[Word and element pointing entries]
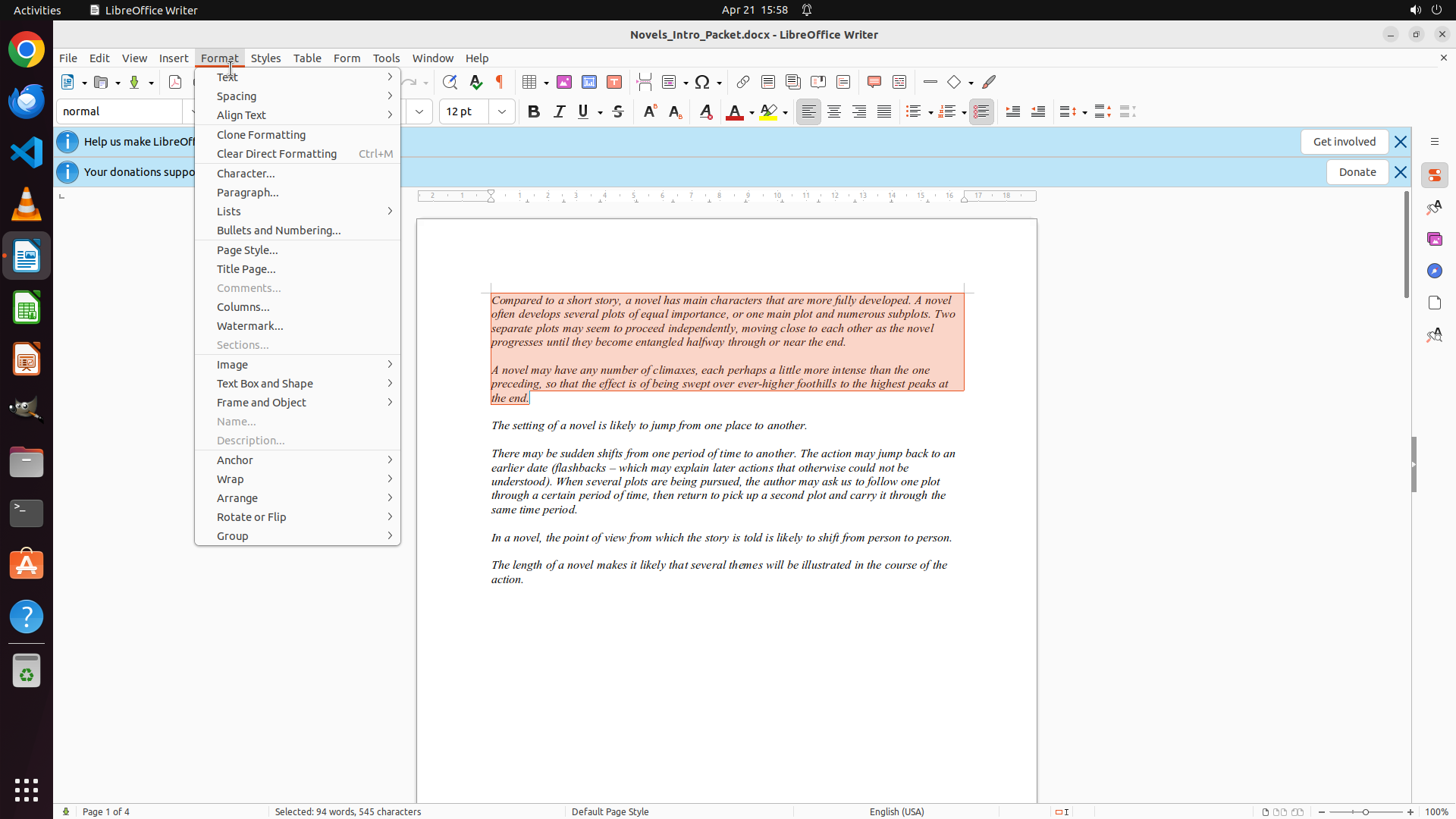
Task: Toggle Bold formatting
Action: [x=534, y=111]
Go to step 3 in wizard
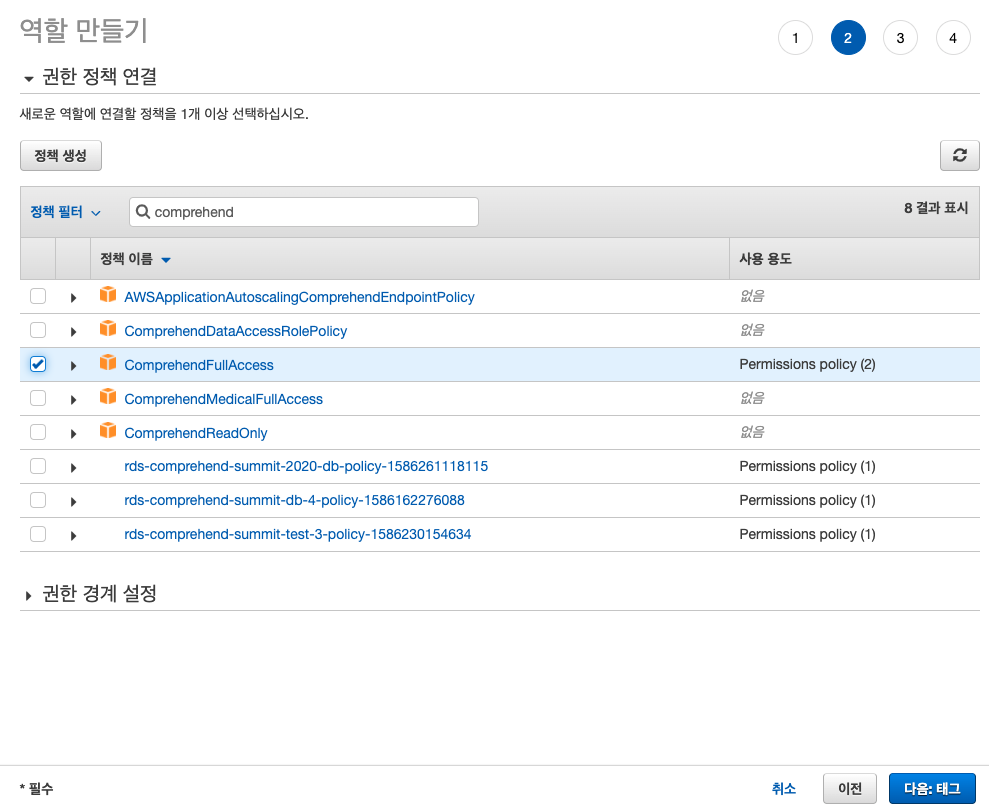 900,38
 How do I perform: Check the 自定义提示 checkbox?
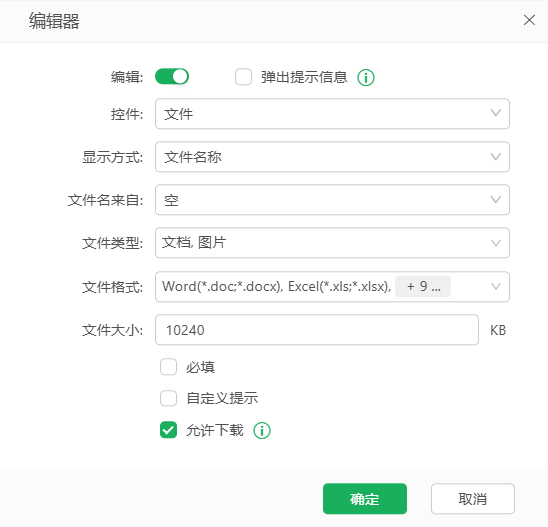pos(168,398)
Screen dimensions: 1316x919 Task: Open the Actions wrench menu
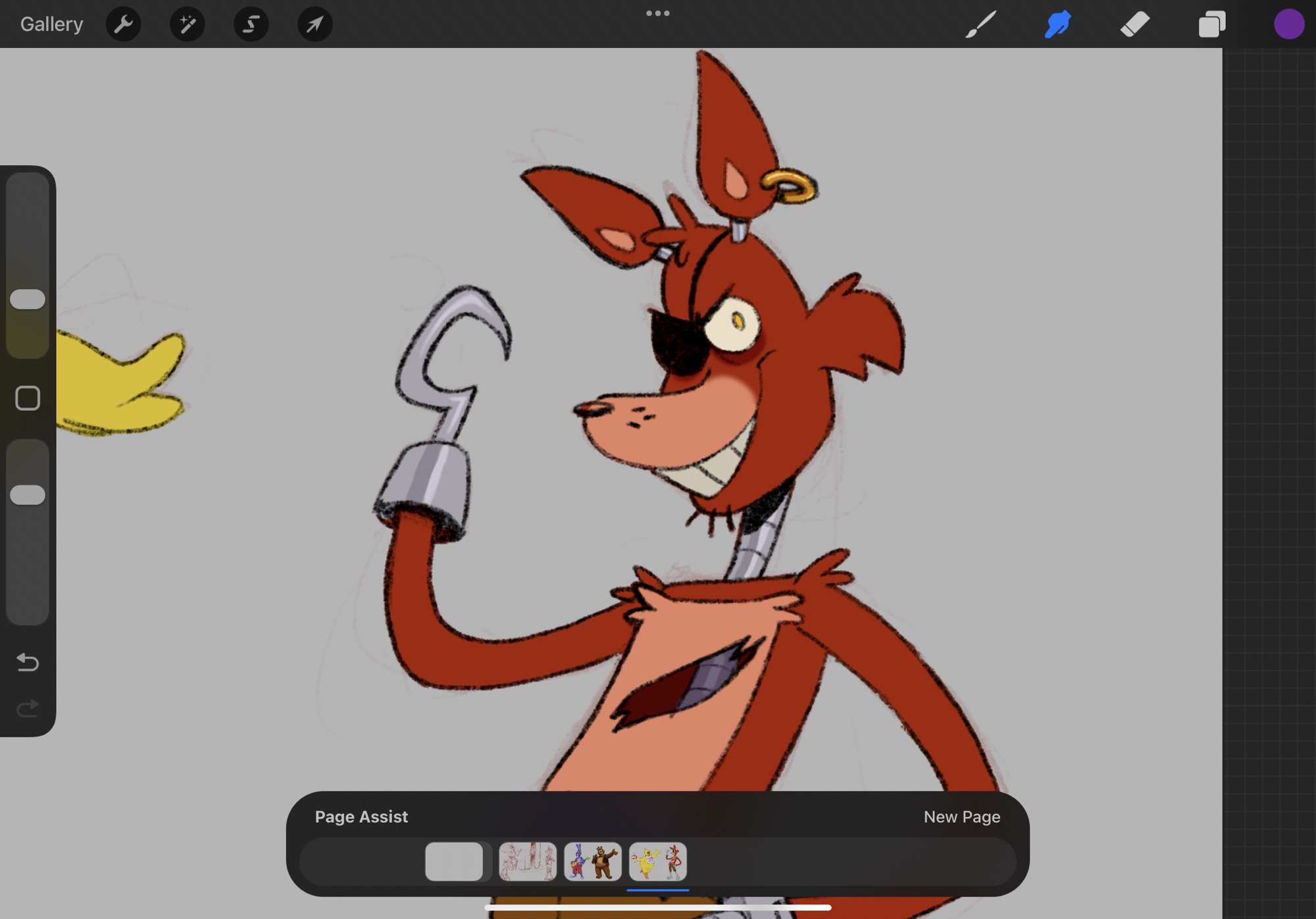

**Task instructions:**
Write out again the stretch of entries from the line containing "How do I perform: Check the 自定义提示 checkbox?" through the end of the entries, requests included, multiplying every coordinate in the answers by 0.85 and rounding to whole numbers with halves rounded up. Leave the pictures out of your answer.

**Exercise output:**
 How do I perform: Check the 自定义提示 checkbox?
pos(143,338)
Screen dimensions: 1316x919 Task: Open the Actions wrench menu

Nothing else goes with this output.